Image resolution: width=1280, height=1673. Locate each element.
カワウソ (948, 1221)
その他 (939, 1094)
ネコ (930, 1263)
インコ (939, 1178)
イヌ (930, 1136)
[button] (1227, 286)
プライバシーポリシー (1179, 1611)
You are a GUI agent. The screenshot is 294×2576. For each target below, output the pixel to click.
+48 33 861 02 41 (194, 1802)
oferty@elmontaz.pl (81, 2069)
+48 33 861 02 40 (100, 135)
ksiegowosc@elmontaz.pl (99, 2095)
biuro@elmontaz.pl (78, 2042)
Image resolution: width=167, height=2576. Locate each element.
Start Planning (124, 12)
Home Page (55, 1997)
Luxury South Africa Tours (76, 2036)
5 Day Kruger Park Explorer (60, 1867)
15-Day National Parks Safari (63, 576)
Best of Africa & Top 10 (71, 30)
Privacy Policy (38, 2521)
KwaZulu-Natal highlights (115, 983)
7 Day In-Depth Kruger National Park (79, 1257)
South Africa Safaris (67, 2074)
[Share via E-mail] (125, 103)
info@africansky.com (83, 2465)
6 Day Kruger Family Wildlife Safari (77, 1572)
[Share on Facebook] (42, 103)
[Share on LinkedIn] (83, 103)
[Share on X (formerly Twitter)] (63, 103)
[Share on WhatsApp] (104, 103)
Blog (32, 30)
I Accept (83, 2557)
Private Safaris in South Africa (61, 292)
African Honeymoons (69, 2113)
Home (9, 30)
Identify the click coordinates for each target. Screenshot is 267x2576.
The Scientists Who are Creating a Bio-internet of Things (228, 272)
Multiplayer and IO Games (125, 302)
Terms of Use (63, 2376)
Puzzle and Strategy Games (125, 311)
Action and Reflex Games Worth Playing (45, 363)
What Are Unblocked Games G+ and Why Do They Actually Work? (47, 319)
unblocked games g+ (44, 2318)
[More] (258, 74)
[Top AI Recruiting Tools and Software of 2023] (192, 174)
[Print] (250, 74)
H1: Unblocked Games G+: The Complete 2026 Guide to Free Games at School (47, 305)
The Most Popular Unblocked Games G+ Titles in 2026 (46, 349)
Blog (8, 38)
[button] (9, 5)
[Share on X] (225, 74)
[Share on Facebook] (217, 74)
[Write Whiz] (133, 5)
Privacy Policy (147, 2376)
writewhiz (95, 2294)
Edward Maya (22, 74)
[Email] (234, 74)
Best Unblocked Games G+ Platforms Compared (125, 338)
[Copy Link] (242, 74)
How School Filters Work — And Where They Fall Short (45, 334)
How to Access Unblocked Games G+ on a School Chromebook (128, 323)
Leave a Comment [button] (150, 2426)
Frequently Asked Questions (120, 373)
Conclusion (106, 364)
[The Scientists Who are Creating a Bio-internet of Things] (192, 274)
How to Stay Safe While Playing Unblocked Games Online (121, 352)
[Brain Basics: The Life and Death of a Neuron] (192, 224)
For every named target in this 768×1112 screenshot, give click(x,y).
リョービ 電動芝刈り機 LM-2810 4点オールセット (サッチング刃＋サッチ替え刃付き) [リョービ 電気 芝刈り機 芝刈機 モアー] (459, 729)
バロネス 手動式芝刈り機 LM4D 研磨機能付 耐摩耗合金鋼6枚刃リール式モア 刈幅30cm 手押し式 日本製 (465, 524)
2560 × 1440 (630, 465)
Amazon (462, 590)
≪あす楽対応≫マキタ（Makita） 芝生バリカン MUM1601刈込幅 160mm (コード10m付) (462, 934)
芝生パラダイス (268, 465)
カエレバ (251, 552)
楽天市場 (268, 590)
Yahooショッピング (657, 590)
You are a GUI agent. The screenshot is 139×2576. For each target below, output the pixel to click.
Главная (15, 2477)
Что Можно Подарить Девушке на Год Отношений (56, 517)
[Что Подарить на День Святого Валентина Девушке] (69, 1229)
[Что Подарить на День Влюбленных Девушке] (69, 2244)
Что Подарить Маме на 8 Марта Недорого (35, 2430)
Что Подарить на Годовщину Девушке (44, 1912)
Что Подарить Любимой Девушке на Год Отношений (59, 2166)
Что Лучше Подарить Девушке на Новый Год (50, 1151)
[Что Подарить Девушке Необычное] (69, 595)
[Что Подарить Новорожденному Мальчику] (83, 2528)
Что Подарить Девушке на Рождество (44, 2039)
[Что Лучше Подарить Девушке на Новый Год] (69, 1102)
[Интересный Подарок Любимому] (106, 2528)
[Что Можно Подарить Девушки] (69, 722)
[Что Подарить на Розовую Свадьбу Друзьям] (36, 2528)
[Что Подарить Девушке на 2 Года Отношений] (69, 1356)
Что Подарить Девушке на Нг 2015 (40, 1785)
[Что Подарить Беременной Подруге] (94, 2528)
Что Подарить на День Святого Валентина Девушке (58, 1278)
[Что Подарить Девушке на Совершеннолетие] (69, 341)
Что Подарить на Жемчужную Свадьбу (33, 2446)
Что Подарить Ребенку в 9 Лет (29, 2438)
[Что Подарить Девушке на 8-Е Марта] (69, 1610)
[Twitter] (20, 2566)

+---+

Within the material above, output exactly the lines from the one with "カワウソ (948, 1221)" through the one with "[Share on WhatsApp] (104, 103)", end lines included, and nothing besides.

• Task output:
カワウソ (948, 1221)
その他 (939, 1094)
ネコ (930, 1263)
インコ (939, 1178)
イヌ (930, 1136)
[button] (1227, 286)
プライバシーポリシー (1179, 1611)
You are a GUI agent. The screenshot is 294×2576. For each target below, output the pixel to click.
+48 33 861 02 41 (194, 1802)
oferty@elmontaz.pl (81, 2069)
+48 33 861 02 40 (100, 135)
ksiegowosc@elmontaz.pl (99, 2095)
biuro@elmontaz.pl (78, 2042)
Image resolution: width=167, height=2576. Locate each element.
Start Planning (124, 12)
Home Page (55, 1997)
Luxury South Africa Tours (76, 2036)
5 Day Kruger Park Explorer (60, 1867)
15-Day National Parks Safari (63, 576)
Best of Africa & Top 10 (71, 30)
Privacy Policy (38, 2521)
KwaZulu-Natal highlights (115, 983)
7 Day In-Depth Kruger National Park (79, 1257)
South Africa Safaris (67, 2074)
[Share via E-mail] (125, 103)
info@africansky.com (83, 2465)
6 Day Kruger Family Wildlife Safari (77, 1572)
[Share on Facebook] (42, 103)
[Share on LinkedIn] (83, 103)
[Share on X (formerly Twitter)] (63, 103)
[Share on WhatsApp] (104, 103)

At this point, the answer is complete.